Stored records
________

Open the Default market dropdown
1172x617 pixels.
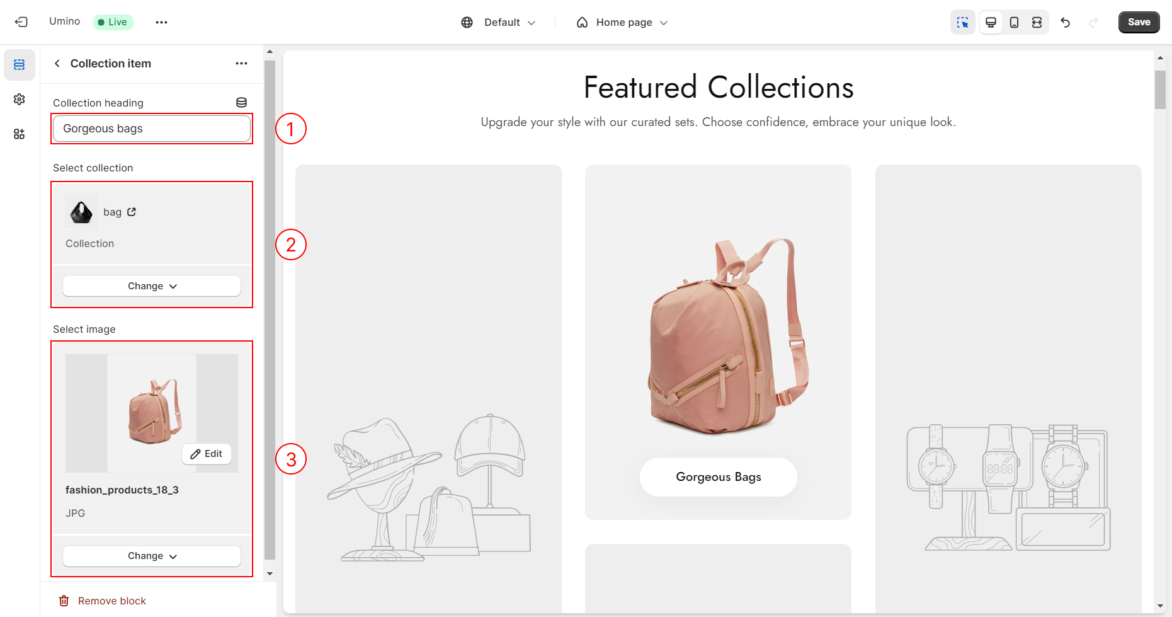coord(498,23)
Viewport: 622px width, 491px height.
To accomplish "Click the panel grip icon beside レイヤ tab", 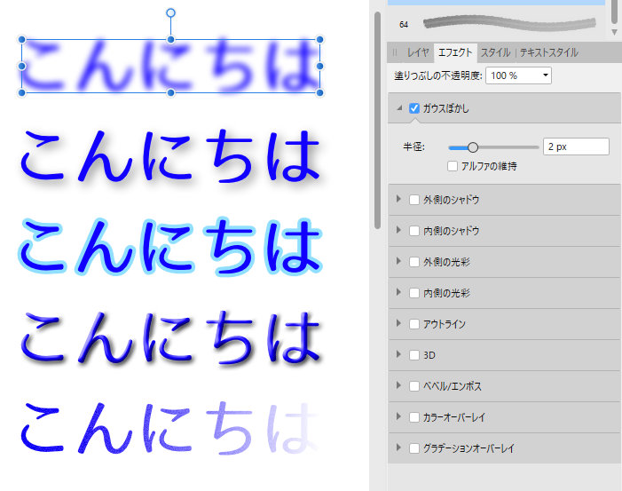I will coord(396,52).
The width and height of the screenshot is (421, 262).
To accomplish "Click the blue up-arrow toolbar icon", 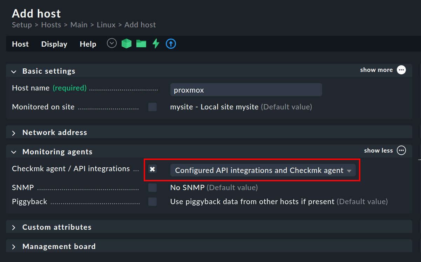I will point(171,43).
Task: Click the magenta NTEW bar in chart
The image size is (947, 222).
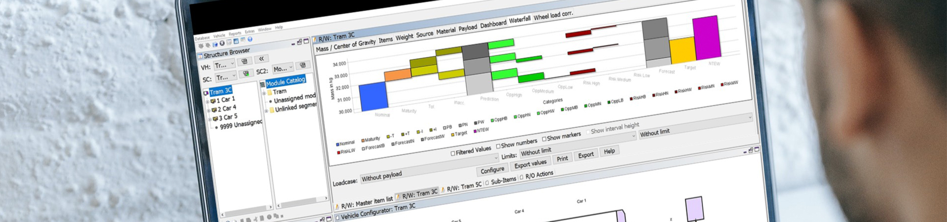Action: 706,38
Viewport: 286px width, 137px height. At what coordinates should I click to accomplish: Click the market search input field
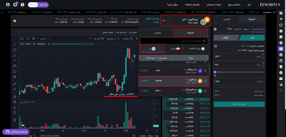(174, 41)
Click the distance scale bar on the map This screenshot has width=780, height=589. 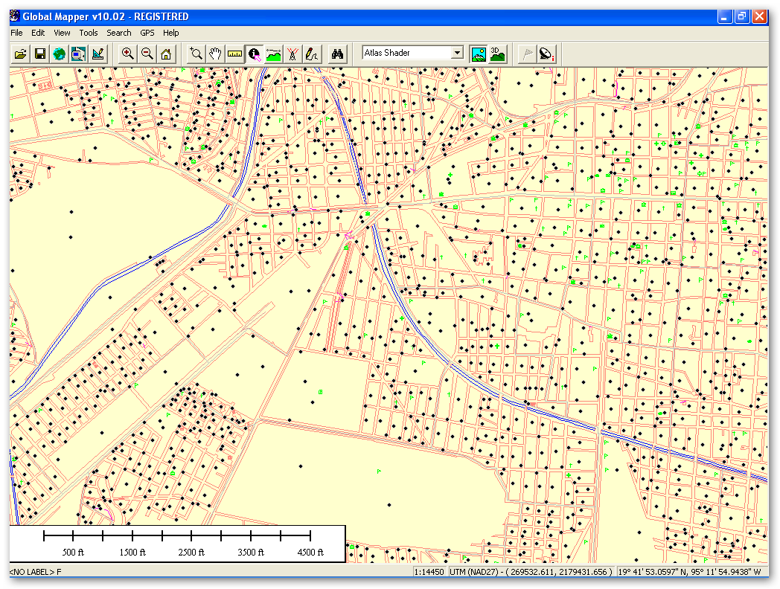(x=177, y=535)
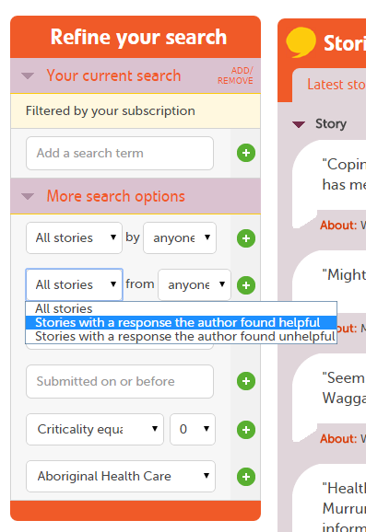This screenshot has width=366, height=532.
Task: Open the Latest stories tab
Action: click(336, 85)
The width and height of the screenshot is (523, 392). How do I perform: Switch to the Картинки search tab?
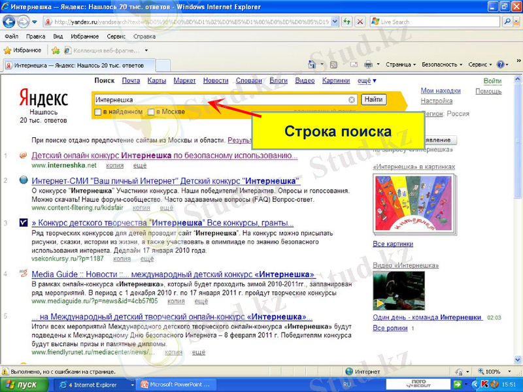[x=335, y=80]
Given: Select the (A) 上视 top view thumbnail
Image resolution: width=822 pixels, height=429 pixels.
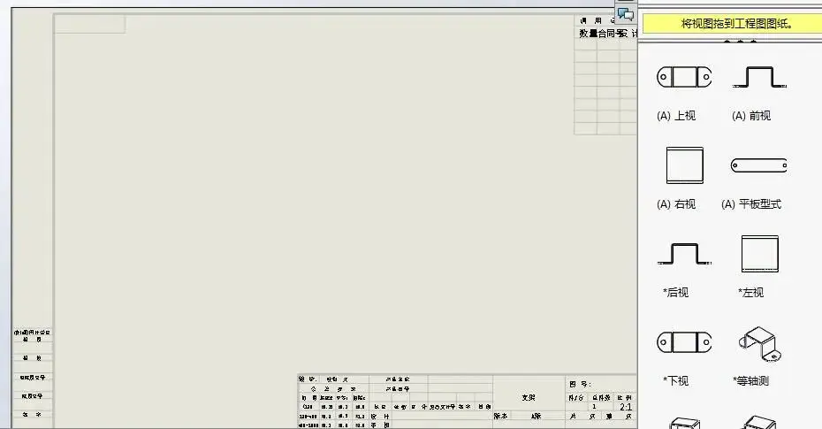Looking at the screenshot, I should 684,78.
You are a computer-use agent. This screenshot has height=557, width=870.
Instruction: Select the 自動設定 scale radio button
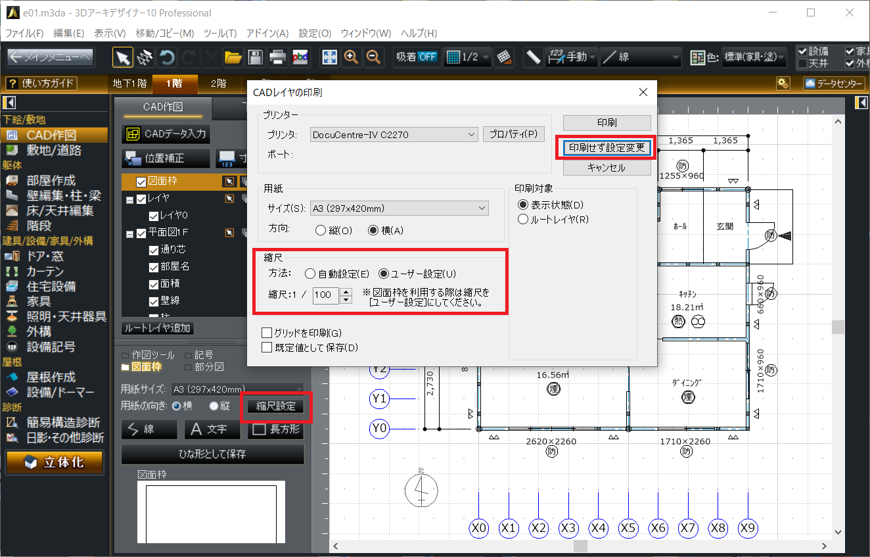coord(310,274)
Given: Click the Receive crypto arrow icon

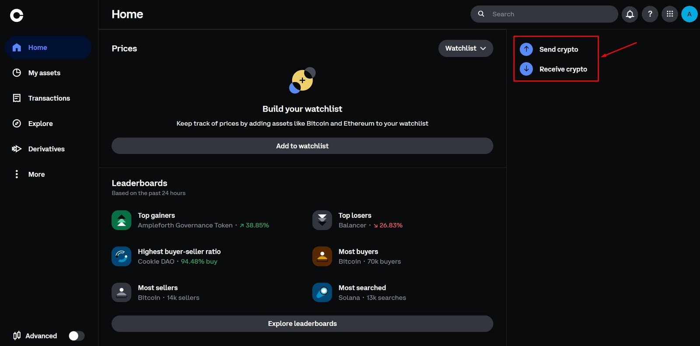Looking at the screenshot, I should [526, 69].
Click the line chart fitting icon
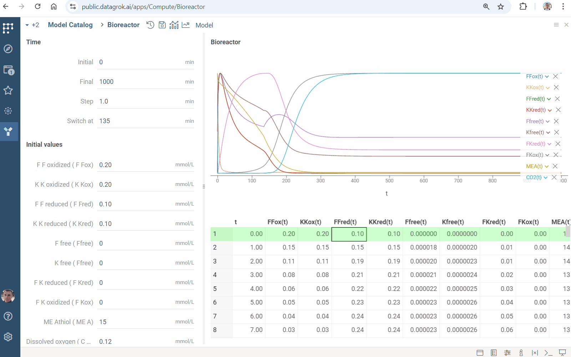Screen dimensions: 571x357 [186, 25]
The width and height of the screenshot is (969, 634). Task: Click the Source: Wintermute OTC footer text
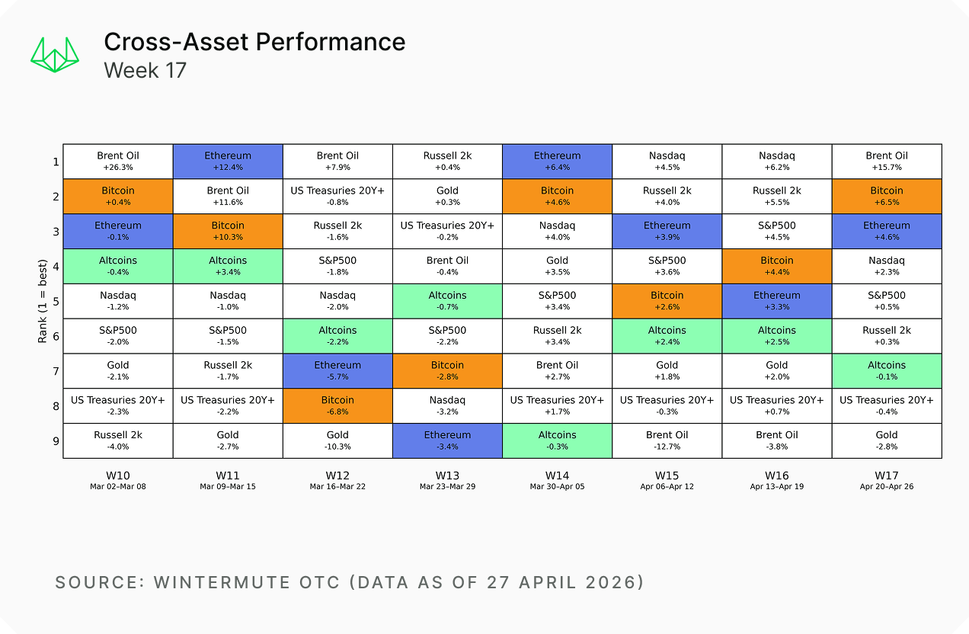click(350, 583)
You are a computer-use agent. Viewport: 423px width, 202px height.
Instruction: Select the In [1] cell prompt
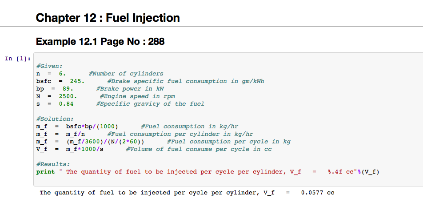pyautogui.click(x=18, y=59)

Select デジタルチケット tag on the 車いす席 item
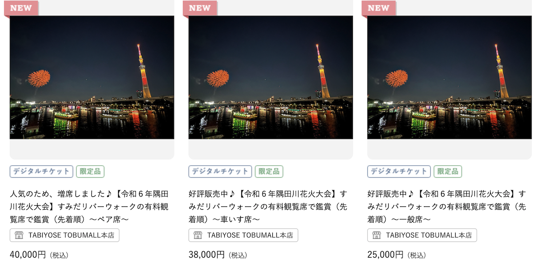click(x=220, y=171)
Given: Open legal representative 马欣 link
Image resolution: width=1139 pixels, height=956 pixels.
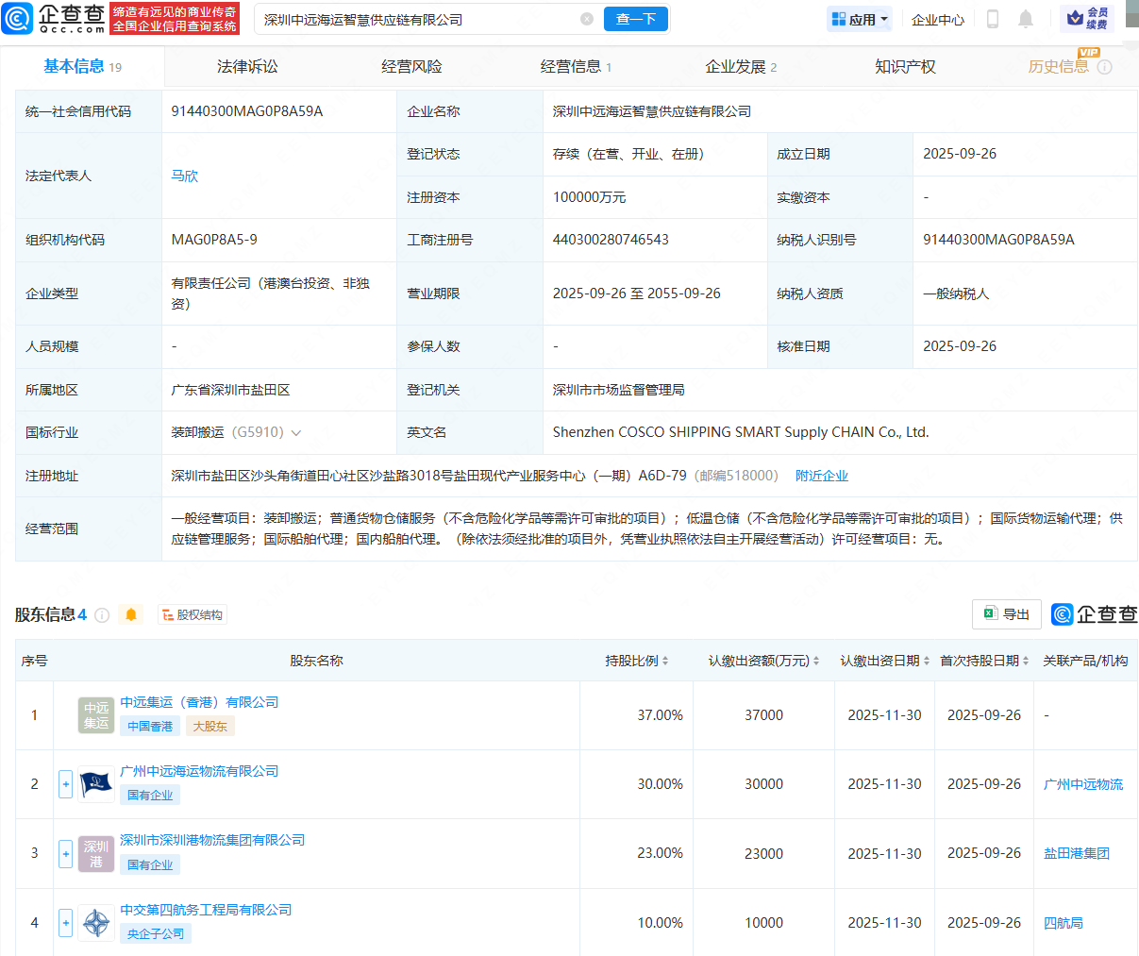Looking at the screenshot, I should (184, 176).
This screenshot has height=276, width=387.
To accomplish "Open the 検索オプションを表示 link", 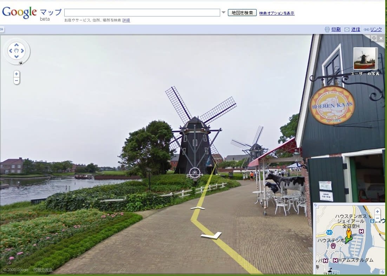I will click(x=277, y=13).
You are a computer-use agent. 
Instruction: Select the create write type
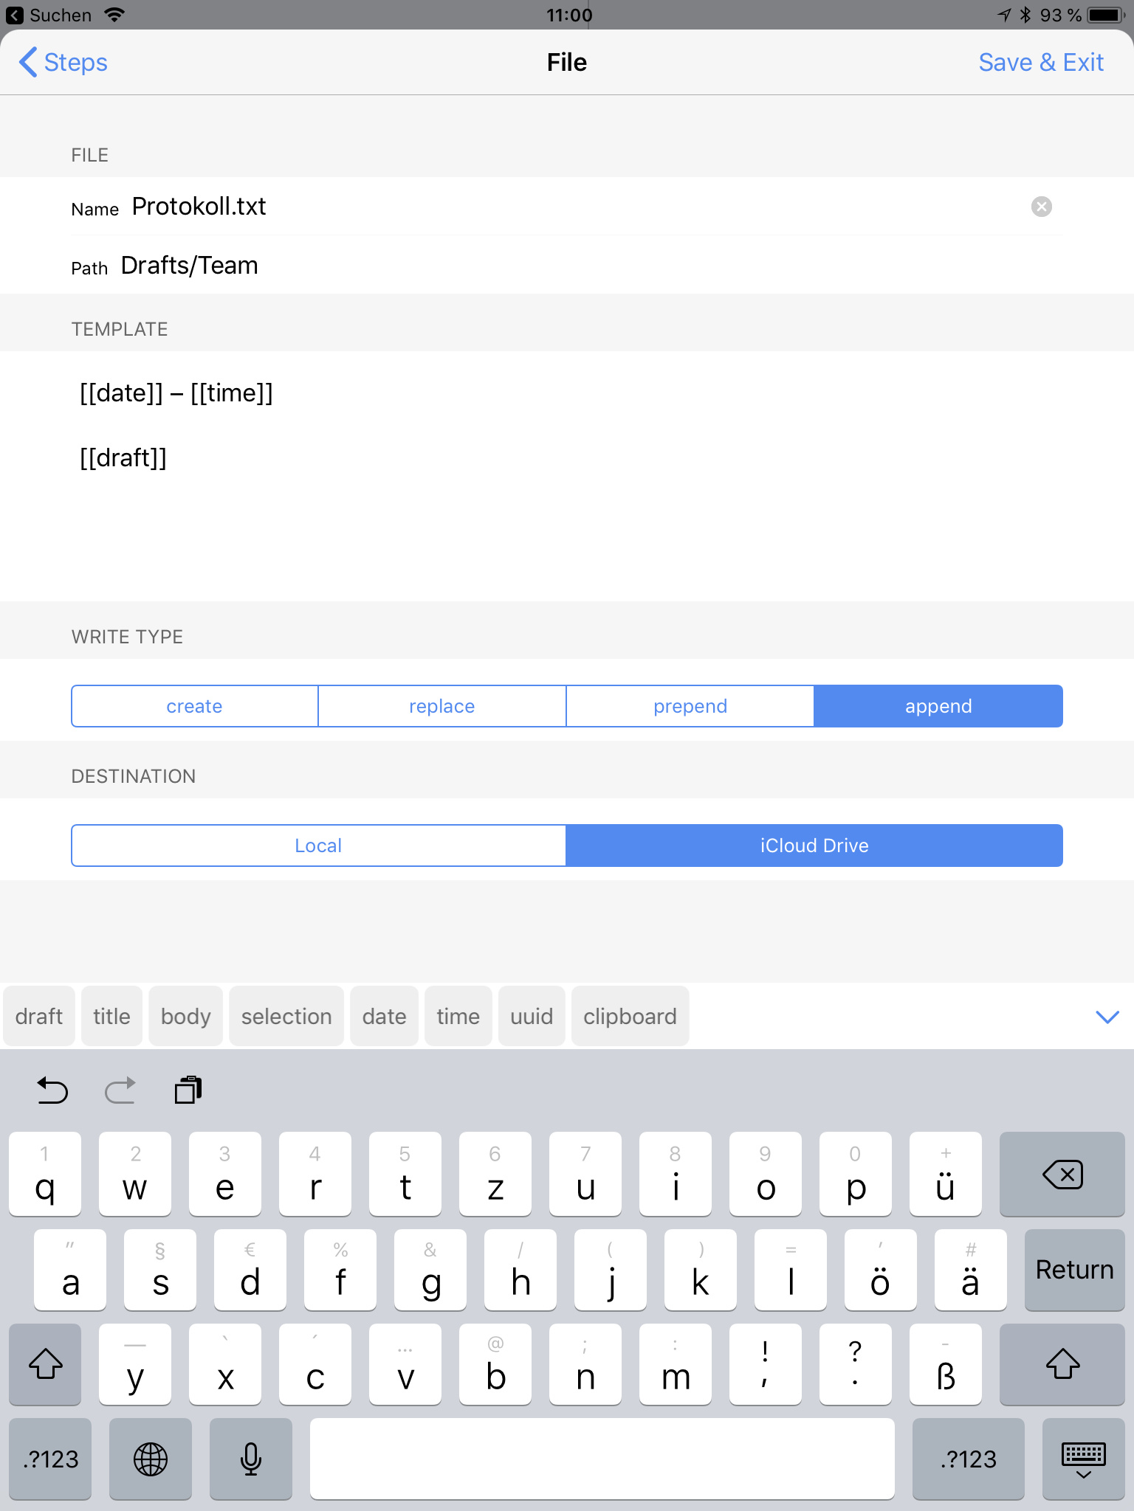[x=194, y=706]
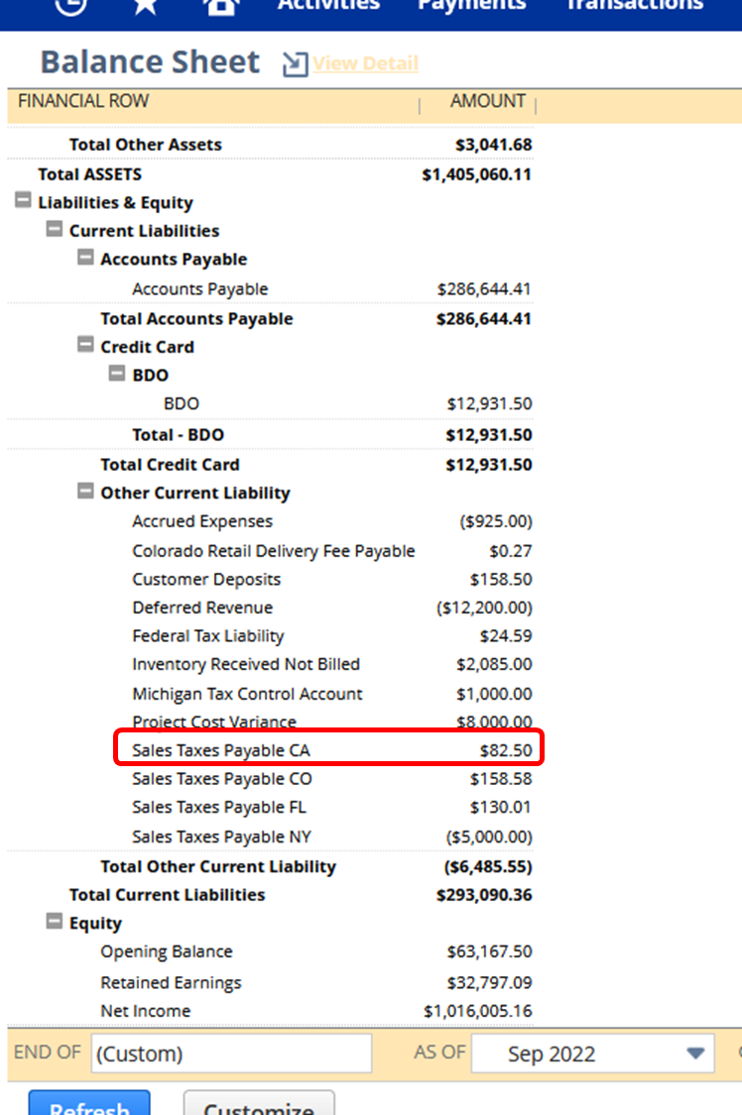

________

**PROMPT**
Look through the entries above and copy each line that has "computer" in it.

**ANSWER**
You are a computer-use agent. This screenshot has height=557, width=870.
You are a computer-use agent. Viewport: 423px width, 202px height.
You are a computer-use agent. 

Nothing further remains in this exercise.